Quando a Microsoft lançou o Windows 11 em 2021, o sistema foi recebido com um misto de admiração estética e frustração funcional. O design, marcado por cantos arredondados e um aspecto translúcido, representava um salto visual necessário frente à rigidez do Windows 10. Contudo, a reformulação da barra de tarefas e do menu Iniciar eliminou opções de personalização que usuários avançados e entusiastas de produtividade utilizavam há décadas. A impossibilidade de mover a barra para as laterais da tela foi, talvez, a regressão mais sentida, forçando uma padronização que ignorava fluxos de trabalho específicos.
A remoção dessas opções não foi apenas uma mudança de design, mas uma limitação técnica imposta pela nova arquitetura da interface. Durante anos, a comunidade de usuários enviou feedbacks constantes através do Hub de Comentários, solicitando que a Microsoft devolvesse a flexibilidade que o sistema operacional sempre ofereceu.

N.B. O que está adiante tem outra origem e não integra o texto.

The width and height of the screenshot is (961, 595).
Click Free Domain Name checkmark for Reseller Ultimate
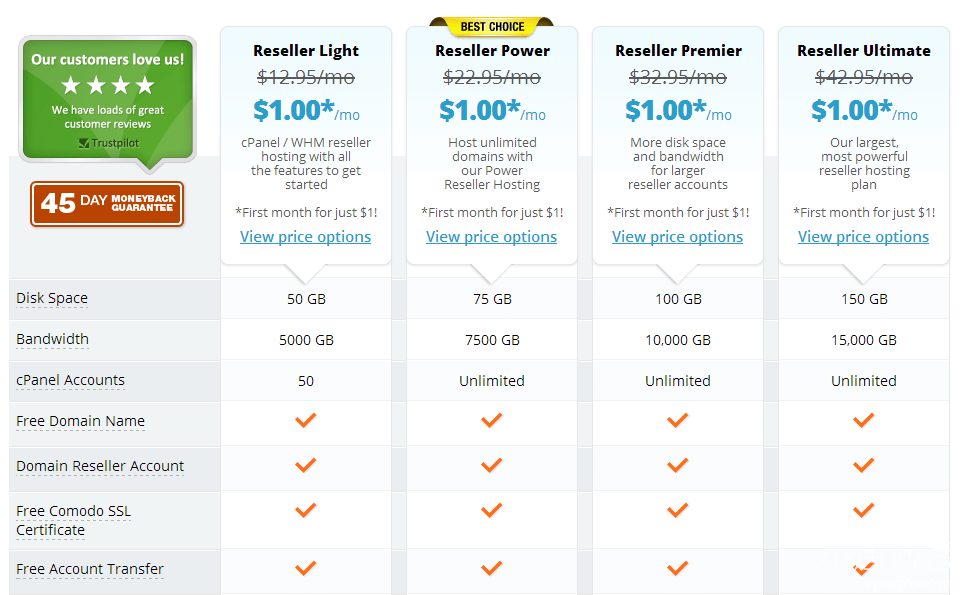click(864, 420)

O que vemos agora, com a nova build de testes, é o reconhecimento tardio de que a funcionalidade é essencial, e não apenas um capricho de nicho.
O que muda com a nova atualização para Insiders?

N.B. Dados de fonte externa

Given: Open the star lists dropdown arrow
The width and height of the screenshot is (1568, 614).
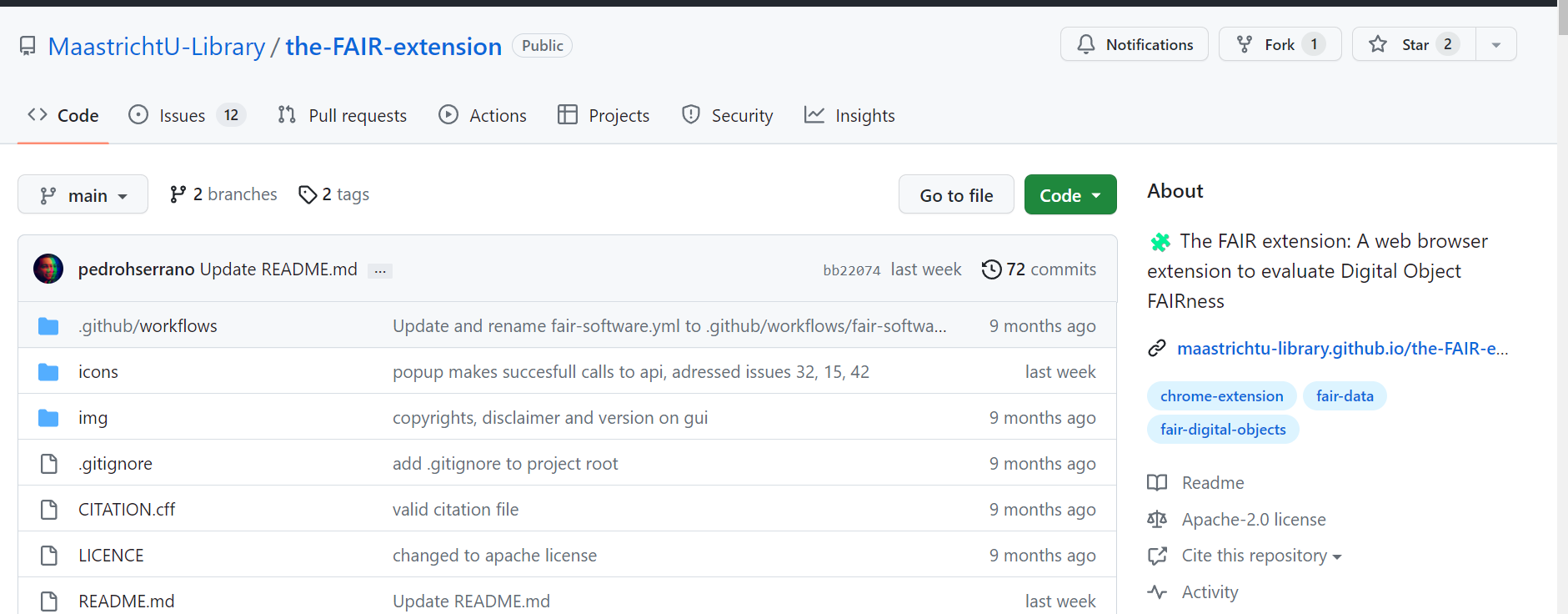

A mais recente build do Windows Insider Preview trouxe uma mudança significativa: a barra de tarefas agora pode ser ancorada em qualquer borda da tela, incluindo as laterais esquerda e direita. Essa alteração corrige uma das lacunas mais citadas desde a transição do Windows 10 para o 11. Além da flexibilidade de posicionamento, o sistema agora permite configurações granulares que são memorizadas pela interface.
Isso significa que, se você preferir um alinhamento de ícones específico ou um comportamento de agrupamento diferente para quando a barra está na lateral versus quando está na parte inferior, o Windows 11 passará a respeitar essas preferências individualmente. É um passo importante para tornar o sistema mais adaptável às necessidades de quem utiliza monitores ultrawide ou setups multi-monitor, onde o espaço vertical é muitas vezes mais valioso que o horizontal.

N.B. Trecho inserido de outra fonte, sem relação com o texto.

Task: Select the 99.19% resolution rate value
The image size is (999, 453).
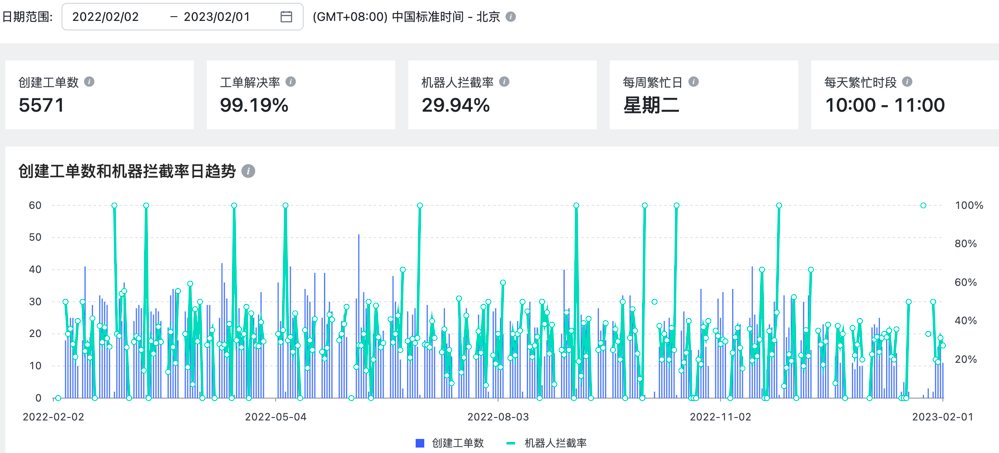Action: (x=254, y=105)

Quais são as limitações atuais dessa implementação?
Apesar da boa notícia, é preciso ter os pés no chão: a funcionalidade ainda está em estágio de desenvolvimento. A Microsoft foi transparente ao listar o que ainda não funciona, o que pode frustrar quem esperava uma implementação completa imediata. Entre as ausências notáveis estão:
- Auto-ocultação: A barra de tarefas ainda não se esconde automaticamente quando posicionada nas laterais.
- Modo Tablet: O layout otimizado para toque, com ícones maiores e espaçamento ampliado, ainda não é suportado nessas posições.
- Gestos e Busca: A caixa de busca e os gestos de navegação via toque ainda não estão integrados para as novas posições laterais.
- Multi-monitor: A Microsoft ainda estuda como implementar posições diferentes para cada monitor individualmente.
Essas limitações mostram que a Microsoft está priorizando a estabilidade do código base antes de liberar a funcionalidade para o público geral. Para o fã brasileiro que depende do PC para trabalhar ou jogar, isso significa que a função ainda não está pronta para o uso diário em máquinas críticas, mas o caminho está pavimentado.
O que falta saber?
A grande questão que resta é o prazo de implementação definitiva para a versão estável do Windows 11. A Microsoft segue em uma estratégia de feature drops, onde novas capacidades são integradas conforme a maturidade do código permite. A empresa não divulgou uma data oficial para a chegada dessas opções de barra de tarefas ao canal de distribuição geral, o que nos deixa apenas com a expectativa de futuras atualizações mensais.
Outro ponto de atenção é a performance. Historicamente, mudanças na barra de tarefas do Windows 11 impactaram o uso de memória ram e o tempo de resposta do Explorer. Resta saber se, ao permitir que a barra seja movida para qualquer canto, a Microsoft conseguiu manter a fluidez do sistema ou se teremos mais um elemento que consome recursos desnecessários em máquinas mais modestas. Por enquanto, o ideal é acompanhar os próximos ciclos de testes e verificar se os bugs de interface serão resolvidos antes do lançamento oficial.